(Items from a dataset)
■ ■ ■ ■ ■ ■ ■

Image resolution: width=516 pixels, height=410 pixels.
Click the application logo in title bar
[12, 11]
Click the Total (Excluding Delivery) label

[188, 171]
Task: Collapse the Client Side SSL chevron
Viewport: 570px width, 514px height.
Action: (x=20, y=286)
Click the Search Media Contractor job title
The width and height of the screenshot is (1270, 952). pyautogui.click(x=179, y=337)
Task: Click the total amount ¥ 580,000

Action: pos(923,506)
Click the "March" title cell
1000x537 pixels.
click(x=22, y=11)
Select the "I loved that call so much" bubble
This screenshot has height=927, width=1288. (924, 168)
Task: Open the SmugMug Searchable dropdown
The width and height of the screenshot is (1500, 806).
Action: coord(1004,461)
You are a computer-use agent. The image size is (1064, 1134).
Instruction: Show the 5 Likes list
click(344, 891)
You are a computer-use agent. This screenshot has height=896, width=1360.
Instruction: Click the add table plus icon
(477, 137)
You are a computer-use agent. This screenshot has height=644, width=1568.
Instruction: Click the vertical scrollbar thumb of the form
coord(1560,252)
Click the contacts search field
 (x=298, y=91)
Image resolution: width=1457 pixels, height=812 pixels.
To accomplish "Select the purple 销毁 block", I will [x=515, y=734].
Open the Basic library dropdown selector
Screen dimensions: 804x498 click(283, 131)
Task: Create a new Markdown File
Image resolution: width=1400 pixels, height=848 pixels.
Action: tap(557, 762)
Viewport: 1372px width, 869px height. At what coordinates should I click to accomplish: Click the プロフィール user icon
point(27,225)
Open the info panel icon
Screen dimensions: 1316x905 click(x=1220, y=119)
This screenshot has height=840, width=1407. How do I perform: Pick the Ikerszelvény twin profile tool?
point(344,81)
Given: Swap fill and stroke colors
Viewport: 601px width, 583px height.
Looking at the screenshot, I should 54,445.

■ ■ ■ ■ ■ ■ ■

* **STATED GOAL**: Recast the lines of the records above as a JSON list of strings with one string per line, leaving out blank lines.

* **COMPLETE RESPONSE**:
[
  "Image resolution: width=516 pixels, height=410 pixels.",
  "Click the application logo in title bar",
  "[12, 11]",
  "Click the Total (Excluding Delivery) label",
  "[188, 171]",
  "Task: Collapse the Client Side SSL chevron",
  "Viewport: 570px width, 514px height.",
  "Action: (x=20, y=286)",
  "Click the Search Media Contractor job title",
  "The width and height of the screenshot is (1270, 952). pyautogui.click(x=179, y=337)",
  "Task: Click the total amount ¥ 580,000",
  "Action: pos(923,506)",
  "Click the \"March\" title cell",
  "1000x537 pixels.",
  "click(x=22, y=11)",
  "Select the \"I loved that call so much\" bubble",
  "This screenshot has height=927, width=1288. (924, 168)",
  "Task: Open the SmugMug Searchable dropdown",
  "The width and height of the screenshot is (1500, 806).",
  "Action: coord(1004,461)",
  "You are a computer-use agent. The image size is (1064, 1134).",
  "Instruction: Show the 5 Likes list",
  "click(344, 891)",
  "You are a computer-use agent. This screenshot has height=896, width=1360.",
  "Instruction: Click the add table plus icon",
  "(477, 137)",
  "You are a computer-use agent. This screenshot has height=644, width=1568.",
  "Instruction: Click the vertical scrollbar thumb of the form",
  "coord(1560,252)",
  "Click the contacts search field",
  " (x=298, y=91)",
  "Image resolution: width=1457 pixels, height=812 pixels.",
  "To accomplish \"Select the purple 销毁 block\", I will [x=515, y=734].",
  "Open the Basic library dropdown selector",
  "Screen dimensions: 804x498 click(283, 131)",
  "Task: Create a new Markdown File",
  "Image resolution: width=1400 pixels, height=848 pixels.",
  "Action: tap(557, 762)",
  "Viewport: 1372px width, 869px height. At what coordinates should I click to accomplish: Click the プロフィール user icon",
  "point(27,225)",
  "Open the info panel icon",
  "Screen dimensions: 1316x905 click(x=1220, y=119)",
  "This screenshot has height=840, width=1407. How do I perform: Pick the Ikerszelvény twin profile tool?",
  "point(344,81)",
  "Given: Swap fill and stroke colors",
  "Viewport: 601px width, 583px height.",
  "Looking at the screenshot, I should 54,445."
]